As much as I like the scenario, I found the AI weaker than in Operation Apocalypse. It is pretty good with its delayed movement, but it is too passive for most of the game (I initially thought it was designed like this on purpose to mirror historical Egyptian behavior, but Roger Keating told me it was not the case) and for some reason it does not seem to know that it needs to surround units to destroy them. Due to this, your units are extremely rarely at risk, and the tension I described above is not on losing units, but on trying to complete all your objectives in time.

One exception to the resilience of your units : your 2 scout units, which for some unfathomable reason cannot reorganize and can be destroyed fully by artillery. Due to this, by mid-game you will park them somewhere and just skip them every turn. A bit frustrating.

But again, AI and some inconsistencies are forgiven : the scenario is just that good. As I write this report, I am still wondering what would happen if I abandoned the center and rather tried to pour left and right to reach the Egyptian artillery and isolate the infantry :

And what about ignoring the artillery and crossing on both sides immediately ?

I want to retry, but this game is 4 hours long and I need to move on. If some of you want to organize multiplayer games, I am a taker though.

Rating : Good

E. Did I make interesting decisions ?

Yes, every turn, both strategic and tactical.

F. Final rating

Southern Command is a game I can recommend, if primitive art and UI are not a turn-off and if you can accept doing mistakes for a couple hours before really getting the game. Still interesting

Rating : Quite good

Contemporary Reviews

The game received only very few reviews, but what reviews ! Bob Proctor in Computer Gaming World (March-April 1982) allocated no less than 4 pages (10% of the magazine) to his review, and described the gameplay in great details. Just like I did, Bob Proctor deeply respected the computer usage of “delayed order” “I confess I haven’t mastered this yet, but the computer uses it […] and it has caught me in several nasty ambushes.” Proctor also praised the game for its speed (“it’s almost too fast to follow” – so it was not only my emulator !). In any case, Proctor called the game as good as Eastern Front 1941, and concluded : “Southern Command is an outstanding game and a very realistic historical simulation […]. I urge you to try it too.

Amusingly, I also found a review of Southern Command in Your Computer (January 1982), an Australian magazine which of course loved Roger Keating’s game. They found the computer opponent to be “formidable” and report failing to beat it, and also lauded the game for its “attention to detail and realism“.

Southern Command was even appreciated by the notoriously hard to please French reviewers of Tilt. In their March 1984 wargames review, they gave the game a solid 5 stars out of 6 (only later Keating games received six stars), Tilt calls Southern Command a “very high level software” that leverages the computer’s capabilities to the maximum.

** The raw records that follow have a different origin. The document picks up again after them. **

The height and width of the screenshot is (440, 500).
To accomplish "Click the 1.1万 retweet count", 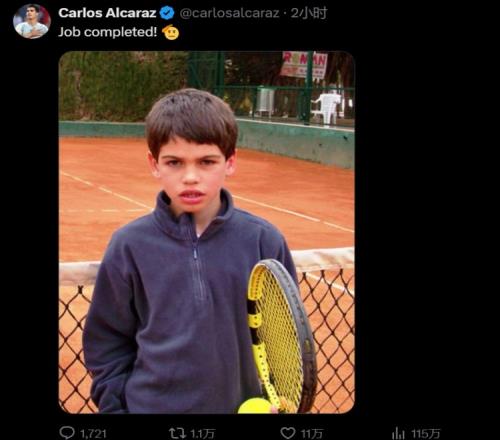I will (202, 434).
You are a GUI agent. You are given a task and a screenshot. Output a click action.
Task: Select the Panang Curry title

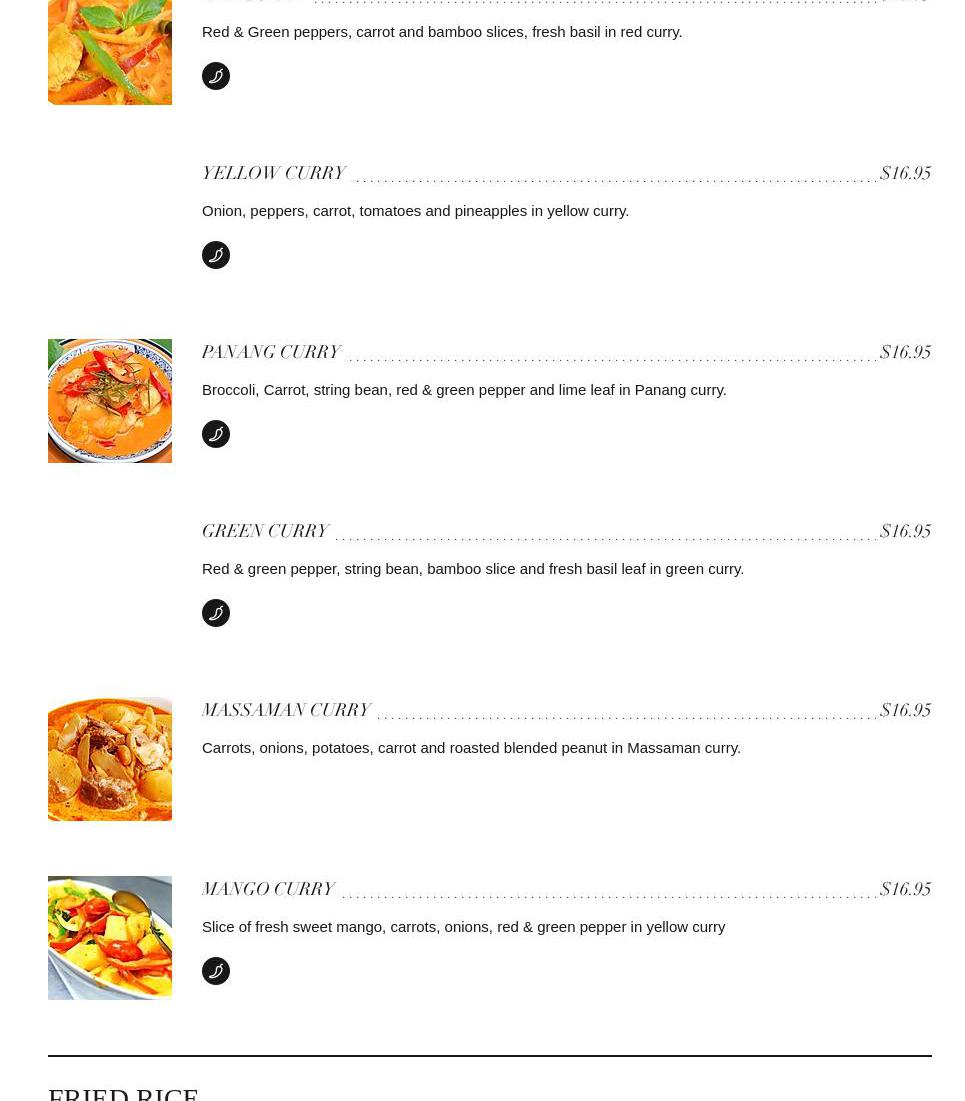coord(272,353)
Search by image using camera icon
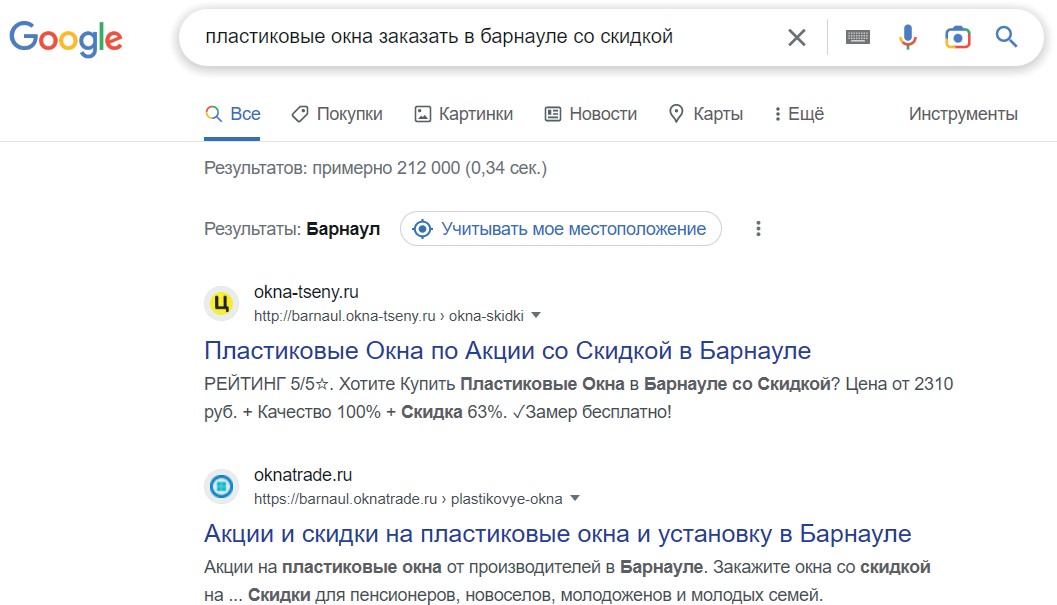The image size is (1057, 605). pos(957,38)
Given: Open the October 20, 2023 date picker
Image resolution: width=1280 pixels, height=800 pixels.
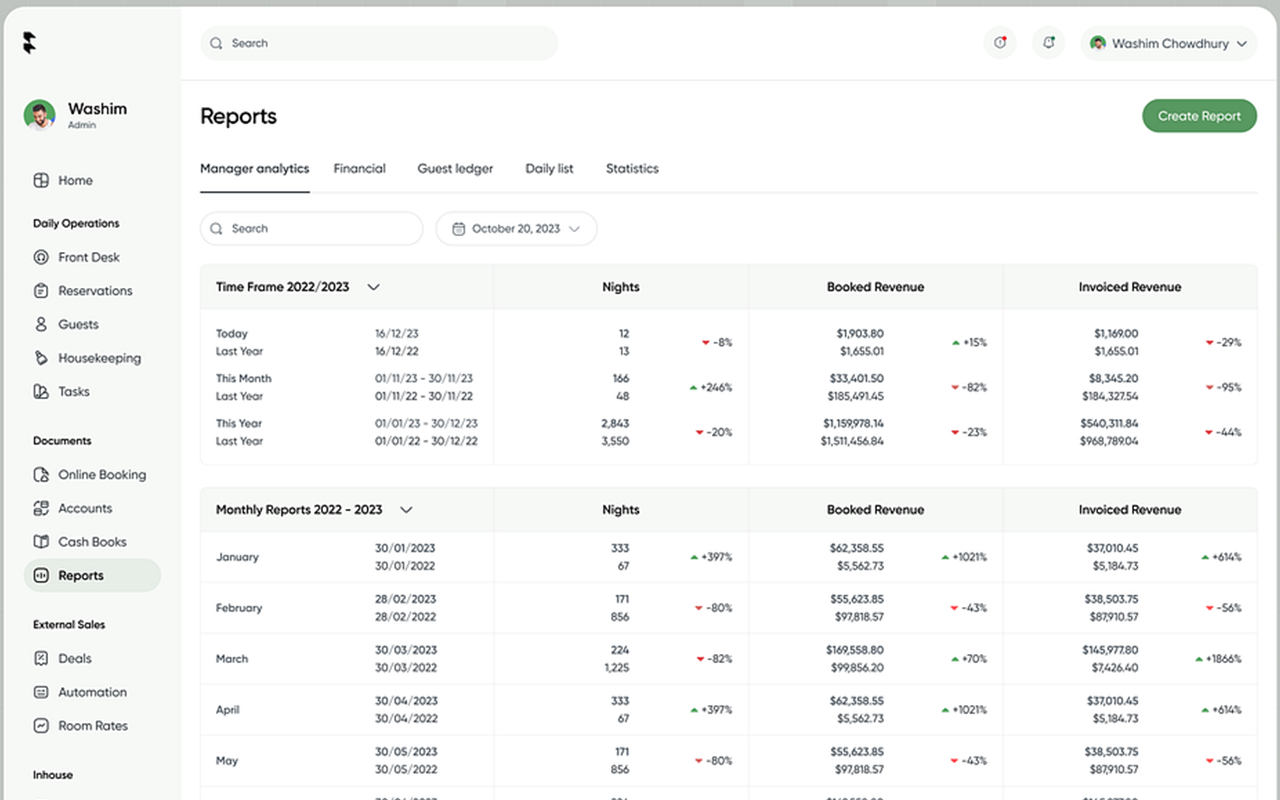Looking at the screenshot, I should [516, 228].
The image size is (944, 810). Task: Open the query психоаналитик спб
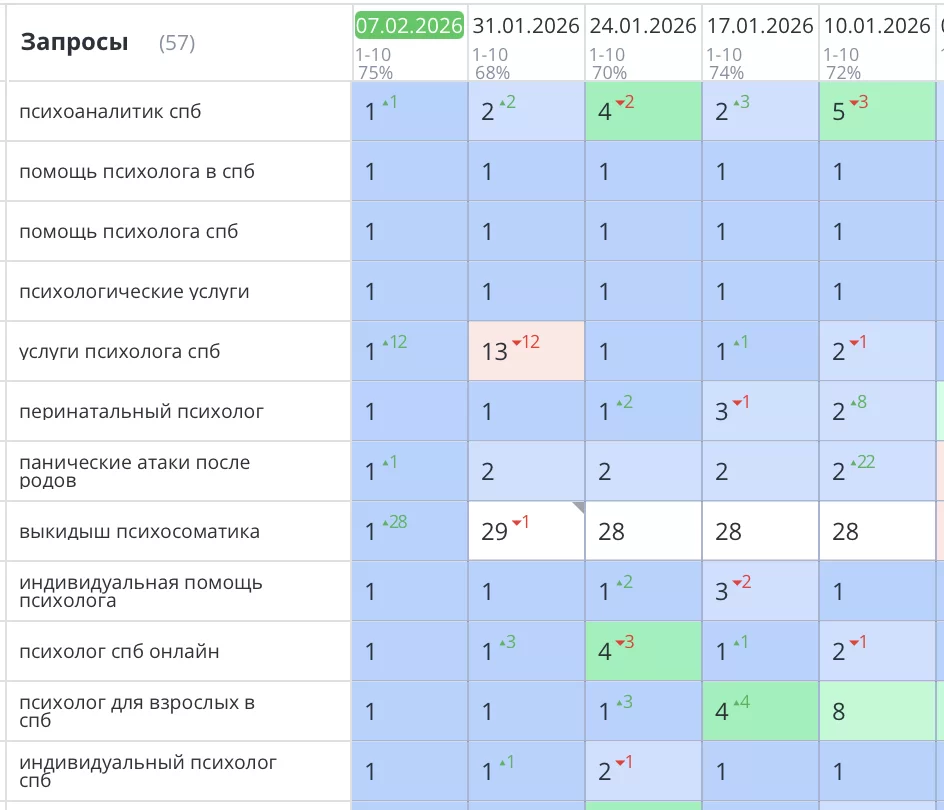coord(110,111)
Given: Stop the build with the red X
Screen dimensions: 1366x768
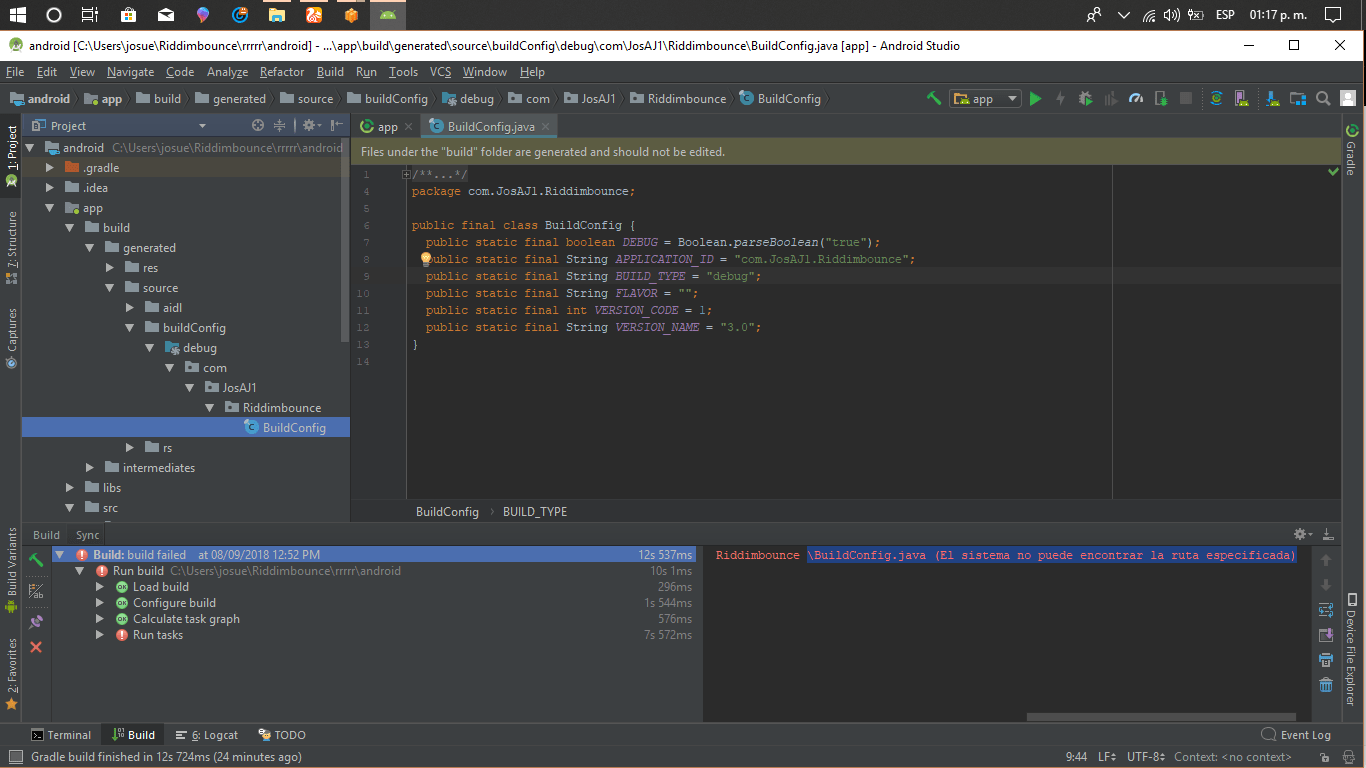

Most of the acclaims for Southern Command can actually be found in reviews… of Keating’s later games. Reviews of any game designed by Keating in 1982 or 1983 start by something along the lines of “Roger Keating, author of the critically acclaimed Southern Command. Even later articles will replace that with “Roger Keating, author of the critically acclaimed Reach for the Stars”, but we won’t get to that before 1983.